Five years ago, Starbucks released their popular “straw-less lid” to reduce plastic waste and improve the safety of aquatic life, mainly sea turtles. Though this new lid reduced the number of plastic straws in circulation, it used greater amounts of plastic than the previous straw-based design. Starbucks representatives rebutted outcries around this by claiming that the new polypropylene material is a more commonly accepted form of recyclable plastic, though critics identified that only 9% of plastic is recycled globally. Starbucks capitalized on a PR opportunity to “save the turtles” but traded one form of the plastic for another.  
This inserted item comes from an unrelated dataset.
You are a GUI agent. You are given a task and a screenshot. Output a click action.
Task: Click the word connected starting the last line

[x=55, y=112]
H&M is among many clothing and fashion brands that take part in greenwashing as well.  It has been shown that only 20% of textiles are reused or recycled. The remaining 80% are incinerated or given a lifetime sentence in a landfill. H&M has recently released its “Conscious” line that contains a selection of sustainable clothing, though this is mere marketing terminology as there is no “sustainable” standard to be followed. H&M has not provided sufficient data to back its sustainability statement and has been publicly criticized by the Norwegian Customer Authority. 
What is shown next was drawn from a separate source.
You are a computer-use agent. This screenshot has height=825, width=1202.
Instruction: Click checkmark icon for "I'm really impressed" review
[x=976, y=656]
These two examples exemplify the marketing manipulation corporations undertake to meet consumer demands of eco-consciousness. However, there is yet another story to be told on the monetary front. Billion-dollar banks such as JP Morgan Chase, Bank of America and Goldman Sachs, are some of the many banks that have issued green investment protocols in support of opportunities that combat the climate crisis. Despite these protocols, these same banks are major funders of the industries that most negatively impact climate change such as fossil fuels and deforestation. These banks and corporations attempt to paint themselves as leaders of the go-green transition in the eyes of the public, though, in the depths of their operations, they act otherwise. 

Corporations want to look good in the media and are willing to do so by any means necessary. They will prioritize a good PR opportunity over making an impact. We often fail to read between the lines and hold these companies to the standard they publicly set for themselves.  

Here are three ways that we, as PR practitioners, can hold these companies accountable, develop quality campaigns, and be agents for change: 

  1. Only act from an informed place. To avoid having to backtrack, only create a plan of action once you have a comprehensive set of information. For example, if Starbucks genuinely wanted to reduce plastic use, they could have used seaweed or paper straws – a much more sustainable option. Talk to experts in the field and develop a plan that would produce real change, while also making for a relevant story. There is a way to marry both parties, with substance always being the most important part of your campaign.  
  2. Be a leader - or even better, a trendsetter. People will want to follow companies who are in tune with current events. Create initiatives that draw consumers in just by engaging with the issues that matter. Focus on the long-term goals, rather than the short-term gains. 
  3. Create transparent, authentic campaigns. It is important to build a level of trust between you and your consumers. Start with a transparent, authentic approach. Pure intentions that are clearly communicated to your audience will solidify your relationship with your customer base and stakeholders and ultimately help support your brand reputation. 

Billion-dollar corporations have consistently used loopholes to push campaigns that look good in the media, while still maintaining practices that are inconsistent with their supposed values. This then translates into the public assuming they are climate positive, but it is often just a façade to generate good press and business. As PR professionals we must hold our clients to a moral standard and ensure that through the campaigns we help create, the result is purposeful and well-educated. By following these three tactics and learning from other mistakes, we can work alongside these larger corporations to make a real impact on our climate.